Кому, судя по отрывку о Чехове, он отправлял газету «Гражданин»?

ЦИТИРУЕМЫЙ ОТРЫВОК

☆ ☆ ☆ ☆ ☆

Известно, с какой особенной любовью относился Чехов к Толстому. Во время серьезной болезни последнего зимой 1901 — [190]2 годов он страшно волновался и требовал, чтобы, возвращаясь из Гаспры, я хоть на минутку заезжал к нему, а если заехать нельзя, то хоть по телефону рассказал о состоянии больного. И Толстой платил ему таким же отношением и говорил о нем с необыкновенно теплым участием. А когда раза два Чехов приезжал со мною в Гаспру, Толстой все время оживленно с ним беседовал и не отпускал. Как-то на мой вопрос, что за книжка у него в руках, он ответил: «Я живу и наслаждаюсь Чеховым; как он умеет все заметить и запомнить, удивительно; а некоторые вещи глубоки и содержательны; замечательно, что он никому не подражает и идет своей дорогой; а какой лаконический язык». Но и тут не забыл прибавить: «А пьесы его никуда не годятся, и „Трех сестер“ я не мог дочитать до конца».
Этот исключительно простой и скромный человек, никогда и никому не старавшийся импонировать, застенчиво избегавший всякого представительства и всякого чествования и вообще всяких людских сборищ, внушал всем какое-то невольное почтительное и бережное отношение к себе. Его как-то стеснялись, и это проявлялось иногда в мелочах. Д. Н. Мамин-Сибиряк праздновал именины своей дочери Аленушки и, между прочим, устроил у себя винт. Когда я приехал, то застал самого хозяина и партнеров, К. М. Станюковича и С. Я. Елпатьевского, в самом лучшем настроении. Сели играть, и за картами Мамин стал рассказывать уральские анекдоты и «случаи из жизни». Рассказчик он был красочный, а анекдоты были крепкие, сибирские. Его рассказы покрывались общим хохотом, и даже страстный винтер Станюкович отложил карты в сторону. В это время открылись двери и вошел Чехов. Несмотря на его усиленные просьбы продолжать, рассказы прекратились, стало очень степенно. Он вскоре ушел, и когда я потом в бледной передаче рассказал ему некоторые из маминских «случаев», то он долго смеялся своим особым, заразительным смехом и все приговаривал: «Послушайте, как же вы его не заставили продолжать, надо будет попросить».
Когда Чехов был не в саду, когда не было посетителей, его всегда можно было застать в кабинете, и если не за письменным столом, то в глубоком кресле, сбоку от него. Он много времени проводил за чтением. Он получал и просматривал громадные количества газет, столичных и провинциальных. По прочтении часть газет он рассылал разным лицам, строго индивидуализируя. Ярославскую газету — очень им уважаемому священнику, северному уроженцу; а «Гражданин» отправлялся нераскрытым будущей ялтинской знаменитости, частному приставу Гвоздевичу. Ему приходилось много времени тратить на прочтение присылаемых ему рукописей. Кроме других толстых журналов, читал и «Исторический вестник», и «Вестник иностранной литературы», и орган религиозно-философского общества «Новый путь». Часто читал и классиков, следил внимательно за вновь появляющейся беллетристикой.
Но он мог часами просиживать в кресле, без газет и без книг, заложив нога на ногу, закинув назад голову, часто с закрытыми глазами. И кто знает, каким думам он предавался в уединенной тишине своего кабинета, никем и ничем не отвлекаемый. Я уверен, что не всегда и не только о литературе и о житейском.
Был ли Чехов верующим?
Он сам, если судить по его письмам, считал себя атеистом и говорил о том, что веру потерял и вообще не верит в интеллигентскую веру. Еще недавно человек, хорошо его знавший, рассказывал мне, как раз, во время рыбной ловли, услышав церковный благовест, Чехов обратился к нему со словами: «Вот любовь к этому звону — все, что осталось еще у меня от моей веры».

☆ ☆ ☆ ☆ ☆

ИСХОДНЫЕ ДАННЫЕ
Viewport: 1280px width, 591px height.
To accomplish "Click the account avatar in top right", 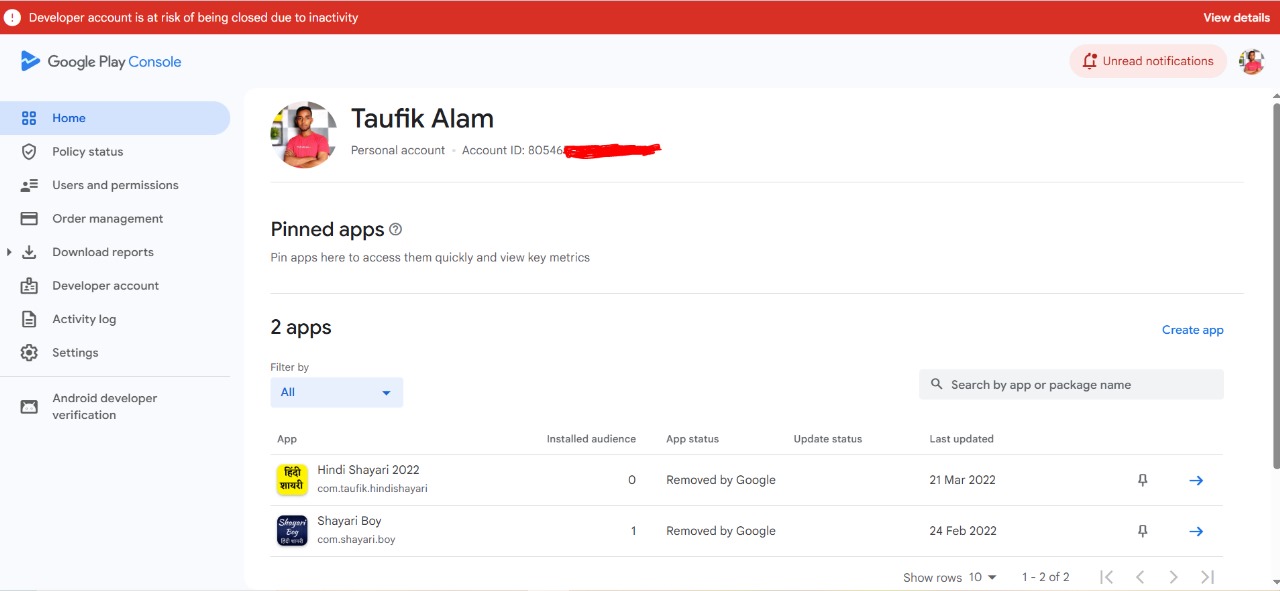I will pos(1251,61).
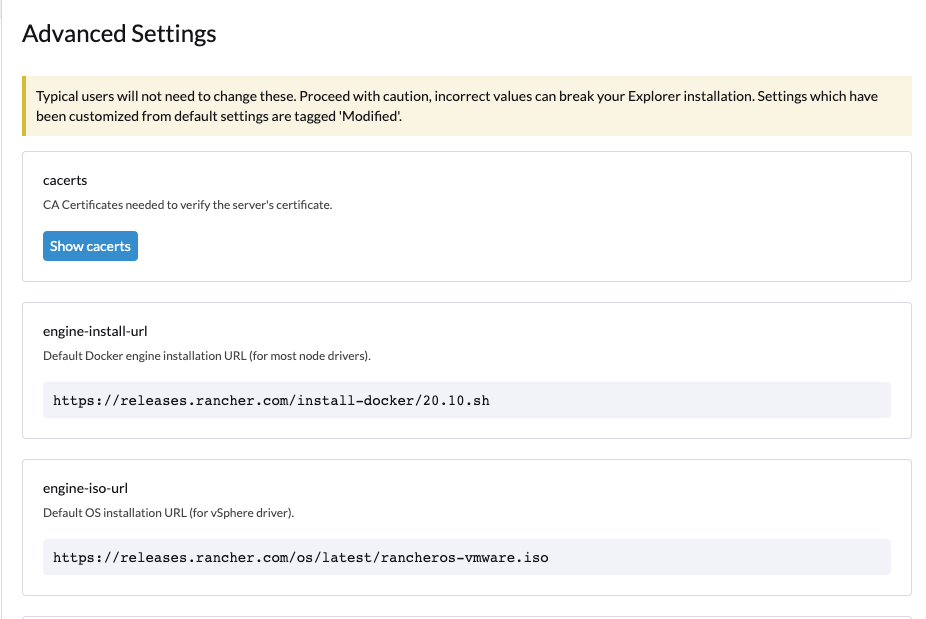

☆ ☆ ☆ ☆ ☆

РЕШЕНИЕ ЗАДАЧИ
Частному приставу Гвоздевичу, причем нераскрытой.